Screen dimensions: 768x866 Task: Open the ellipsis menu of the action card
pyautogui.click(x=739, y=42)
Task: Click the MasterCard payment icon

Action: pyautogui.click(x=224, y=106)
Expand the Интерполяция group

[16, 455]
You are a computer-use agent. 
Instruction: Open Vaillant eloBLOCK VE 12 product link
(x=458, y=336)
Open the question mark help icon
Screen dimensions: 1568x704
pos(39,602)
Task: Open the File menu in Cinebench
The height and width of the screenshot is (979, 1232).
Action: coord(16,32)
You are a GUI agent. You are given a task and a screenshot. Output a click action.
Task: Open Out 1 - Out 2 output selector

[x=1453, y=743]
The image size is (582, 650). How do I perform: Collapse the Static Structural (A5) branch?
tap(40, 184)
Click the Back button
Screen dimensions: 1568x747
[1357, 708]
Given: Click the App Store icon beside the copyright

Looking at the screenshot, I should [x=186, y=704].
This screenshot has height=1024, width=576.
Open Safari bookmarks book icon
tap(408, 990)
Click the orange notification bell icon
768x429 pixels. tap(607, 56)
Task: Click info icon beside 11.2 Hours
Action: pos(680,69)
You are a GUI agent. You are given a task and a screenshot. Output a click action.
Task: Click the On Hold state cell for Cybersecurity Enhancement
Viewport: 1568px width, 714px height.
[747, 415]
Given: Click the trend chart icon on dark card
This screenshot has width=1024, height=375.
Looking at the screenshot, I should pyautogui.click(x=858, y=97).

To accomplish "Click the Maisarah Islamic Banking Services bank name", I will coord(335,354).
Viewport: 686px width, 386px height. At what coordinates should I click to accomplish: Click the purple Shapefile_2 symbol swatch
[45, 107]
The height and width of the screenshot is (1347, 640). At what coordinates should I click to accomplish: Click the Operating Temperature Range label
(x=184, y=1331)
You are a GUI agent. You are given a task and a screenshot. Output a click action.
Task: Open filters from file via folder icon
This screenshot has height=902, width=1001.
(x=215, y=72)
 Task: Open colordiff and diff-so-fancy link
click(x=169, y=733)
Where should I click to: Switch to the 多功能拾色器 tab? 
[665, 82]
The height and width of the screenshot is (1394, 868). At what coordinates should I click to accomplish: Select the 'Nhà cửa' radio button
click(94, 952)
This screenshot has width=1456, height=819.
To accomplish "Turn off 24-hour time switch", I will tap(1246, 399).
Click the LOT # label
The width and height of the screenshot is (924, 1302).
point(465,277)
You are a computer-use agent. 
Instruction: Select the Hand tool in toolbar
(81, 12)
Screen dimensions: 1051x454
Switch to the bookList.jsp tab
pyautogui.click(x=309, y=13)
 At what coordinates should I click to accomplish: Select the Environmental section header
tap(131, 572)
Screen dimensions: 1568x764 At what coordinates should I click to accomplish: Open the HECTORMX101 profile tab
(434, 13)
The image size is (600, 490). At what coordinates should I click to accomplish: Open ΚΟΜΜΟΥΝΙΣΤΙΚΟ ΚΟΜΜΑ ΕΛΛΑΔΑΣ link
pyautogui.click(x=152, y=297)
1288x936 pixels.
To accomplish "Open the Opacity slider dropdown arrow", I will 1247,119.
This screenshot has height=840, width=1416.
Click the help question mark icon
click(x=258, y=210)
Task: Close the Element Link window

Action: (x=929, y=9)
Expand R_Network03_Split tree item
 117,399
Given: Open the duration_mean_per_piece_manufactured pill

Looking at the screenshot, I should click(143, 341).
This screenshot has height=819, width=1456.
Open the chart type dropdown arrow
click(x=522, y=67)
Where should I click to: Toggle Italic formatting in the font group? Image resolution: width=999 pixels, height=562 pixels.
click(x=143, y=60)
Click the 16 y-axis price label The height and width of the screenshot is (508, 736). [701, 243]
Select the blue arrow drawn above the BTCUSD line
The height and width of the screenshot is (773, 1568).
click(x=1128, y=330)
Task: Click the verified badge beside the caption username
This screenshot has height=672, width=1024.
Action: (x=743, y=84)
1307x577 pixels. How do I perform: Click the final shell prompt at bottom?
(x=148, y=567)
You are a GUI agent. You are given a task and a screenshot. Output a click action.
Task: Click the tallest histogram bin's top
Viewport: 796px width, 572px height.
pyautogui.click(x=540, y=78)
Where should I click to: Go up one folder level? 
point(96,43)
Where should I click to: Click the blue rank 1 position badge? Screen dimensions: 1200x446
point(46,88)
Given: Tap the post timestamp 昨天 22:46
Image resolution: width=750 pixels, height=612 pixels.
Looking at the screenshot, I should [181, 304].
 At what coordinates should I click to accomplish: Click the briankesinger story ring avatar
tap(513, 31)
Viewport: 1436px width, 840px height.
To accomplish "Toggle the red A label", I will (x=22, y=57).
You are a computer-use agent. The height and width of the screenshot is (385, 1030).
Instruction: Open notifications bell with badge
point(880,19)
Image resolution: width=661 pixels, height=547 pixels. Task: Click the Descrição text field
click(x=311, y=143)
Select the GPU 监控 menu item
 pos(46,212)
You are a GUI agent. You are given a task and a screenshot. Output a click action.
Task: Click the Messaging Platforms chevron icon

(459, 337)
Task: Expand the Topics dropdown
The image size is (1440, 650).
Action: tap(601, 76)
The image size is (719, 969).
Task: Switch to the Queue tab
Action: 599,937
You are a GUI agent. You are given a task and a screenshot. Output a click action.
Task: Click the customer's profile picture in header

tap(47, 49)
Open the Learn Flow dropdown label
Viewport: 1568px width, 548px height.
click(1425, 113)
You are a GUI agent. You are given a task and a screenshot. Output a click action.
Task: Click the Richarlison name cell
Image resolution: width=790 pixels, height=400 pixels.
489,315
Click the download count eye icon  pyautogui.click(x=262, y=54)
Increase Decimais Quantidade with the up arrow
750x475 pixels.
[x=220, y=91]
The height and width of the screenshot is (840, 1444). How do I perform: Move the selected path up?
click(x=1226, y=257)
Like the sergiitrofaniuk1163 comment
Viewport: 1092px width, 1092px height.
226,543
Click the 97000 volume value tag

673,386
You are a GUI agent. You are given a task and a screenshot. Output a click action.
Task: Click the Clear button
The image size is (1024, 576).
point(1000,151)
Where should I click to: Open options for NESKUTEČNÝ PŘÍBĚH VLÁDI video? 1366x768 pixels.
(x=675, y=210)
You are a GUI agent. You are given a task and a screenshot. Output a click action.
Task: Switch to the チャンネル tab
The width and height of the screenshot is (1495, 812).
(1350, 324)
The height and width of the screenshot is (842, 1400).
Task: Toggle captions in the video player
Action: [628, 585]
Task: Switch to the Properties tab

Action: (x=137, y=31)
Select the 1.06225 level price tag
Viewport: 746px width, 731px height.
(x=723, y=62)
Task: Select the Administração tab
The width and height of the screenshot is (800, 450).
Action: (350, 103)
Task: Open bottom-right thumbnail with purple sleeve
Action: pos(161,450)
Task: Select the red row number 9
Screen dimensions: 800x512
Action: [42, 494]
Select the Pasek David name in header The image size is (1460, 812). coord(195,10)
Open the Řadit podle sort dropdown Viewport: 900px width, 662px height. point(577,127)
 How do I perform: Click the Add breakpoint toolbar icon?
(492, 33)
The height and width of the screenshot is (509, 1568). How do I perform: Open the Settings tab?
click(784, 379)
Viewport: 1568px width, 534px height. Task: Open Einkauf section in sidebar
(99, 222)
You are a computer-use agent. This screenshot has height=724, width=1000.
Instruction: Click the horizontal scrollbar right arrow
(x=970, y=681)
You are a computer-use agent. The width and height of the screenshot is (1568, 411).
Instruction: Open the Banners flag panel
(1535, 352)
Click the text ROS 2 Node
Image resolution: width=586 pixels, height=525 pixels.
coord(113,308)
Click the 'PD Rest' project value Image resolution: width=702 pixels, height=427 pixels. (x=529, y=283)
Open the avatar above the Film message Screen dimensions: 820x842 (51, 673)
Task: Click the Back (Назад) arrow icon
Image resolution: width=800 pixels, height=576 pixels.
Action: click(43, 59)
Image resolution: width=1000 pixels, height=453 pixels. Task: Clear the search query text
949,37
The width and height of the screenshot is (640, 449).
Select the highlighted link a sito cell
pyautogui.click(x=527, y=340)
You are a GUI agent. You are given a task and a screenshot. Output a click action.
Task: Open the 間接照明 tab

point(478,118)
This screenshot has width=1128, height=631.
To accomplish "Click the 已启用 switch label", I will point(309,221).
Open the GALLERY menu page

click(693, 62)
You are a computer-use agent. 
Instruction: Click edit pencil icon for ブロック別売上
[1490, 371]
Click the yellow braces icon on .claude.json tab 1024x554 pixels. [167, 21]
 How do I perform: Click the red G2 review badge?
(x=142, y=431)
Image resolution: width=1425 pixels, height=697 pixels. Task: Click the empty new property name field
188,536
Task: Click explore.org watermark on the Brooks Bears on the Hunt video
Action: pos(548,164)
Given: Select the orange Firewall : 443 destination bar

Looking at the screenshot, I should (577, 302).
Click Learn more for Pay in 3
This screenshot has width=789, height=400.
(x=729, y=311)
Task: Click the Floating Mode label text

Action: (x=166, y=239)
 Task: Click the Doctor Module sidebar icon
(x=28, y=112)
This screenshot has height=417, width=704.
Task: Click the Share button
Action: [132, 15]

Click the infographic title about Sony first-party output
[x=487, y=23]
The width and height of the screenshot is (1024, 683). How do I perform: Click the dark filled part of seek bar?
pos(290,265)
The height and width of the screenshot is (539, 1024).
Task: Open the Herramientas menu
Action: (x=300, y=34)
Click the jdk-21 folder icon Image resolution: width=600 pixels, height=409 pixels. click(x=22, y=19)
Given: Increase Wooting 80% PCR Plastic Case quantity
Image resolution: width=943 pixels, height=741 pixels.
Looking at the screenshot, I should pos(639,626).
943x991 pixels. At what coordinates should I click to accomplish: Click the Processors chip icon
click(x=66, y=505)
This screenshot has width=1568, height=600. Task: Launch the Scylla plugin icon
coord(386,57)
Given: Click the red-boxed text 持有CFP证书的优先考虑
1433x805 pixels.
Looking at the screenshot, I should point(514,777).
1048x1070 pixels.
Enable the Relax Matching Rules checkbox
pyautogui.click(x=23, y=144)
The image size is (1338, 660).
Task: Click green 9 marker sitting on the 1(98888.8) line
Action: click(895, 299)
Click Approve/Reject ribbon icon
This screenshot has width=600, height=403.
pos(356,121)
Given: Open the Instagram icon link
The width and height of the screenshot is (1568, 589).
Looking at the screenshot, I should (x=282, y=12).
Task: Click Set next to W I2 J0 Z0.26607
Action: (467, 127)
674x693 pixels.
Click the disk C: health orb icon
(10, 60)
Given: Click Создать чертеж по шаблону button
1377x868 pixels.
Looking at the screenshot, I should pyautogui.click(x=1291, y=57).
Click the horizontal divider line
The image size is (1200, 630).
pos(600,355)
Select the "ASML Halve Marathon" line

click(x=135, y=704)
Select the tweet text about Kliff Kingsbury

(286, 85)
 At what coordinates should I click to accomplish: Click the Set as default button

::::::::::

## [Work instruction]
In the answer, restate word for word each line from the one with "Enable the Relax Matching Rules checkbox" through the end of the material above.

## [Completed exercise]
Enable the Relax Matching Rules checkbox
pyautogui.click(x=23, y=144)
The image size is (1338, 660).
Task: Click green 9 marker sitting on the 1(98888.8) line
Action: click(895, 299)
Click Approve/Reject ribbon icon
This screenshot has width=600, height=403.
pos(356,121)
Given: Open the Instagram icon link
The width and height of the screenshot is (1568, 589).
Looking at the screenshot, I should (x=282, y=12).
Task: Click Set next to W I2 J0 Z0.26607
Action: (467, 127)
674x693 pixels.
Click the disk C: health orb icon
(10, 60)
Given: Click Создать чертеж по шаблону button
1377x868 pixels.
Looking at the screenshot, I should pyautogui.click(x=1291, y=57).
Click the horizontal divider line
The image size is (1200, 630).
pos(600,355)
Select the "ASML Halve Marathon" line

click(x=135, y=704)
Select the tweet text about Kliff Kingsbury

(286, 85)
 At what coordinates should I click to accomplish: Click the Set as default button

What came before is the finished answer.